La présidente, manifestement dubitative, interroge la psychiatre mais le Dr Wilquin tient bon. Une assesseuse pose ensuite quelques très bonnes questions: selon l'expert, Adélaïde n'a pas été mise au monde dans le seul but d'être sacrifiée un jour. Et si sa mère la tue, ce n'est pas pour éliminer sa fille ou s'éliminer elle-même à travers le nourrisson, mais pour «supprimer le danger» supérieur qui, elle en est persuadée, menace l'enfant. Le médecin éclaire aussi l'apparente logique de Fabienne Kabou: «Le délire paranoïaque est structuré, coordonné, on peut y adhérer.

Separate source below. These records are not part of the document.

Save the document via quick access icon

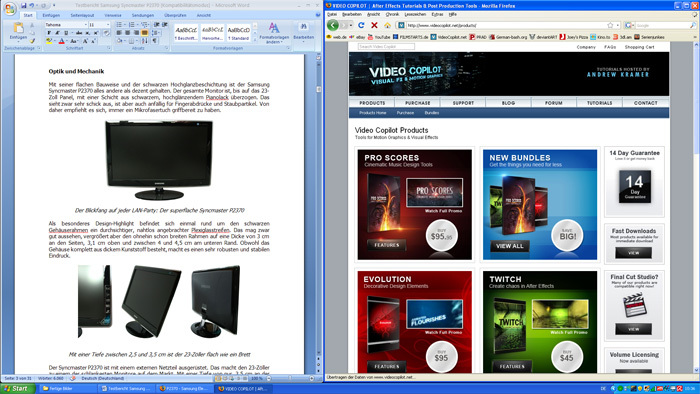pyautogui.click(x=24, y=5)
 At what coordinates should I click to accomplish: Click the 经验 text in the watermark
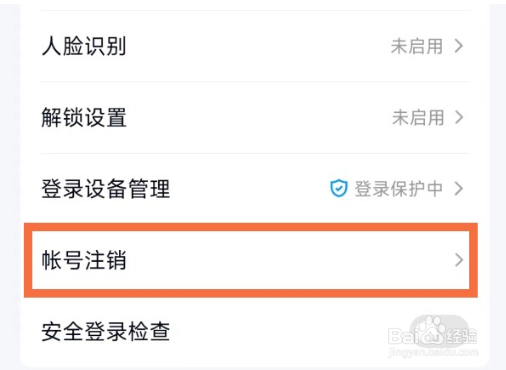[x=461, y=337]
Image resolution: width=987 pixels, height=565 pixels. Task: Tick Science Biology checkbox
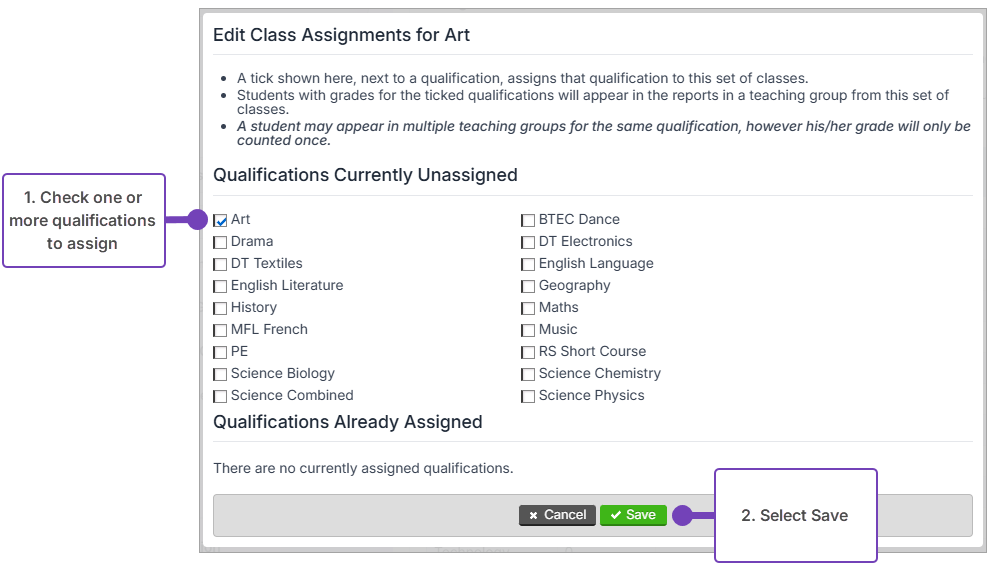(x=220, y=374)
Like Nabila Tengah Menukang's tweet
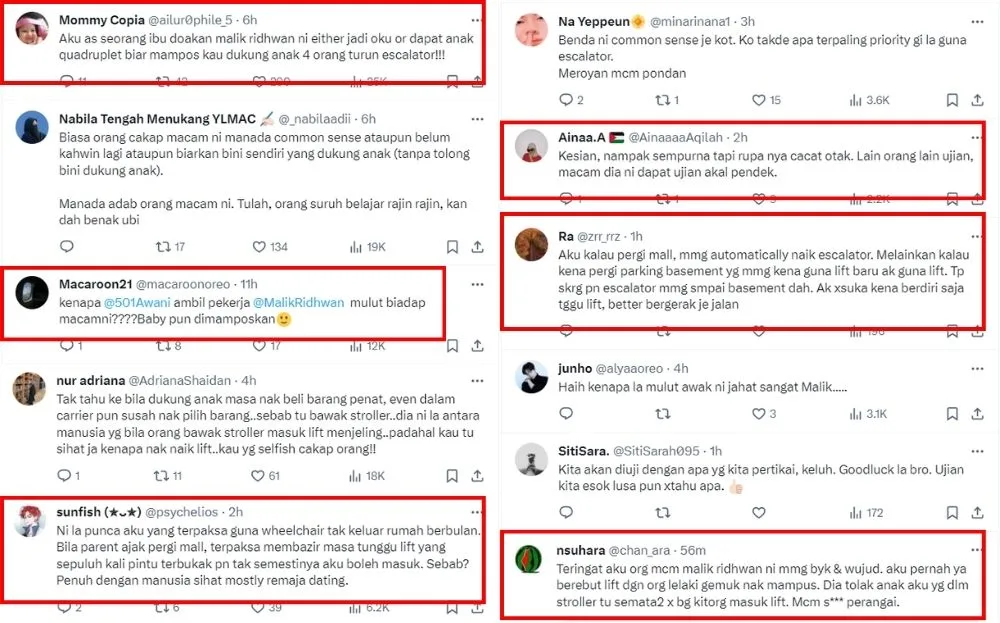Screen dimensions: 1000x623 pyautogui.click(x=259, y=247)
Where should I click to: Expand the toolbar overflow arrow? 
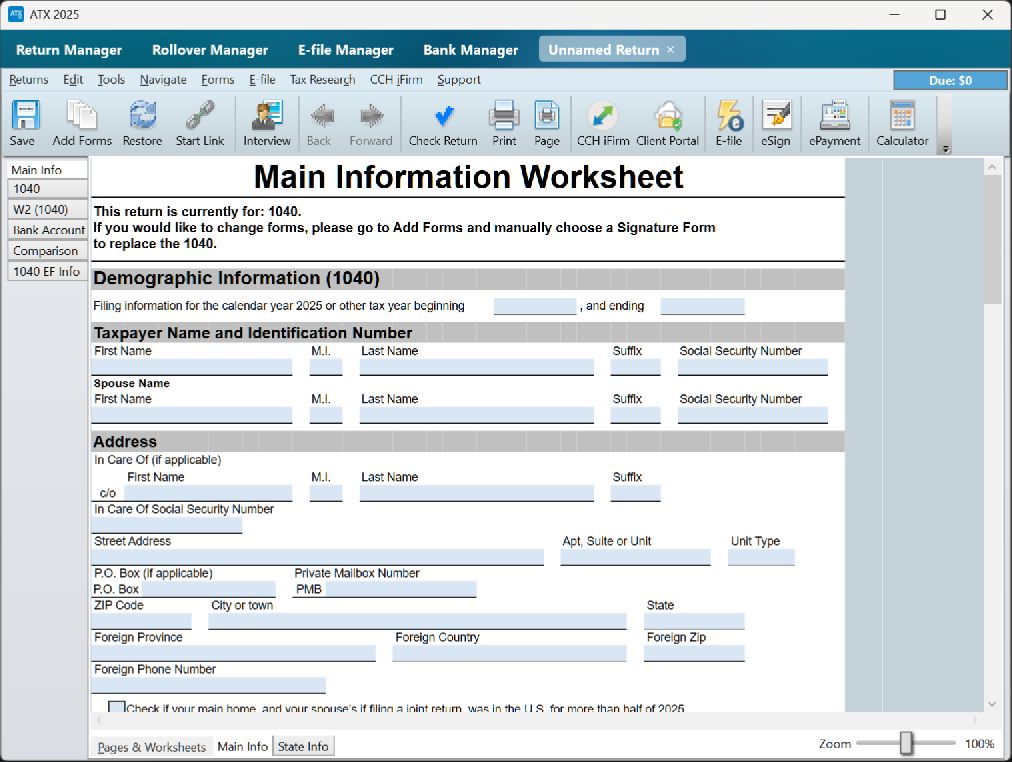point(946,149)
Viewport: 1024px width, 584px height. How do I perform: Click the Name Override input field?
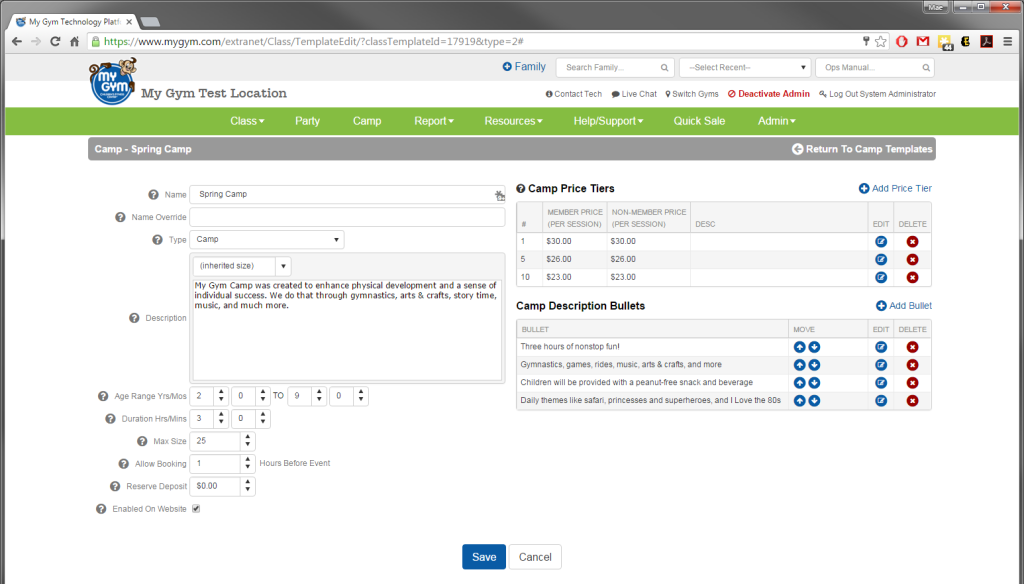pos(347,217)
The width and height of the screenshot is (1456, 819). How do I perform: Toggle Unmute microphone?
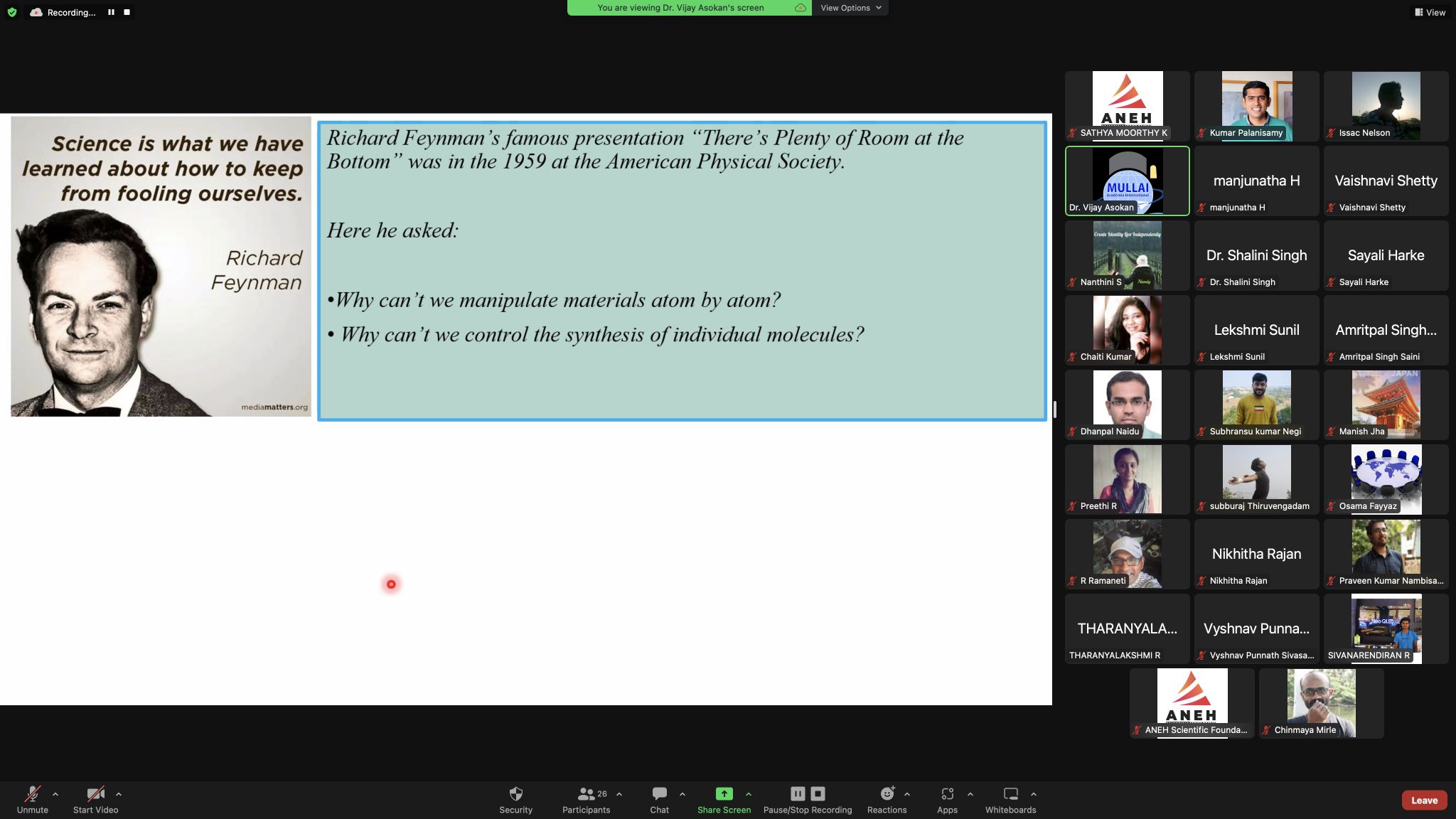33,793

Ce que nous appelons ses mensonges n'en sont pas pour elle, car elle n'est pas dans notre réel à nous: elle est encore aujourd'hui dans le sien, dont nous n'avons pas forcément les clés ».
Dr Maroussia Wilquin révèle, en guise de conclusion, une formule de son collègue Coutanceau: lorsque les trois psychiatres se sont réunis pour rédiger leur synthèse, ce dernier a estimé qu'entre abolition et altération du discernement, on était «sur le fil du rasoir». «Et le fil d'un rasoir c'est très mince, rappelle l'expert à la barre. Sans quoi ces messieurs, chaque matin, se feraient très mal.» Mais c'est une femme qui préside les assises, et elle suspend l'audience à cause d'une alerte départementale aux orages violents. Jeudi matin, parole au Dr Zagury, rasé de frais.